The statuses your service moves through


A boarding service has four states:


  • Draft. Created but not public. You are still setting it up, or you are not yet verified with a connected payout account.
  • Active. Published and bookable. Customers can find it, apply, or subscribe.
  • Paused. Temporarily taken off the market. Existing subscriptions continue, but new customers cannot book. Use this when you are full or away.
  • Archived. Retired. The service is closed to new business.


You manage these from your dashboard; see Managing your boarding business.


How the fees work


Boarding has a fee on each side, taken from the recurring monthly amount:


  • The customer pays the rate plus 5%. On top of the per-animal monthly rate (times the number of animals), the customer is charged a 5% service fee.
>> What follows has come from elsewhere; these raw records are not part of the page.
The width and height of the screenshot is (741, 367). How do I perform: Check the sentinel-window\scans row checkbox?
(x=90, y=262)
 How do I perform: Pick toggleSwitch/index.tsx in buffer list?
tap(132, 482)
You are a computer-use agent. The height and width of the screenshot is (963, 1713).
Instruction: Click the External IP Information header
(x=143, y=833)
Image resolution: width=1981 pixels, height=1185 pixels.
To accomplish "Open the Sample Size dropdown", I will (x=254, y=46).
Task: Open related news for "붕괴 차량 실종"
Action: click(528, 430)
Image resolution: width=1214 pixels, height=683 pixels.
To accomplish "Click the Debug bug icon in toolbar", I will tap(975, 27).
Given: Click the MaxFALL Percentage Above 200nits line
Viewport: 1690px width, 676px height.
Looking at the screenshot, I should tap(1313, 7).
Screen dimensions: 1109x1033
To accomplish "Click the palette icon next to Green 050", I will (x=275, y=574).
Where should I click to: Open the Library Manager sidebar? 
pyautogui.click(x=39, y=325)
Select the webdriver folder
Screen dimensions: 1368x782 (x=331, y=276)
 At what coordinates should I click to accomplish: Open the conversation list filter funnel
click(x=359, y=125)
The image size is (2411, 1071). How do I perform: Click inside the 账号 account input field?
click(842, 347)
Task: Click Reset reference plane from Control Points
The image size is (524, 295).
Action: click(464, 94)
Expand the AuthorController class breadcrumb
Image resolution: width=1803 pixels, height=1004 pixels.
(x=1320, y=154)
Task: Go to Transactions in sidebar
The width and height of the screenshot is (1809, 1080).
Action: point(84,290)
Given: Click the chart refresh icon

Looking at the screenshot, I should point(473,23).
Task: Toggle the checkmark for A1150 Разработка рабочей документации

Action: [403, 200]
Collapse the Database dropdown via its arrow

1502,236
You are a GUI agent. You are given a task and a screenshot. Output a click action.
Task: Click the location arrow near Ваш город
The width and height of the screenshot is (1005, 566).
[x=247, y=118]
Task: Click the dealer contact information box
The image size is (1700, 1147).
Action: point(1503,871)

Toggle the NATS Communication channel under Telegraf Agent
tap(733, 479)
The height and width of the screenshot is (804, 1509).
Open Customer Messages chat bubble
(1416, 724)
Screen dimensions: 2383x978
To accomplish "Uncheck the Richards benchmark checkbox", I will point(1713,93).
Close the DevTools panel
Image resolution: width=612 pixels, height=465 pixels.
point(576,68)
They see it at checkout.
  • You receive the rate minus 5%. A 5% provider fee comes out of the rate before it reaches your payout, so you net the rate less 5%.
  • The provider fee is waived with Creatures Pro. If you have an active Creatures Pro subscription, your 5% provider fee is 0, and you keep the full rate. The customer's 5% is separate and is always charged regardless. See Seller fees and the Creatures Pro subscription.


So for a single animal at a $100 monthly rate: the customer pays $105 a month, and you receive $95 a month, or the full $100 if you have Pro.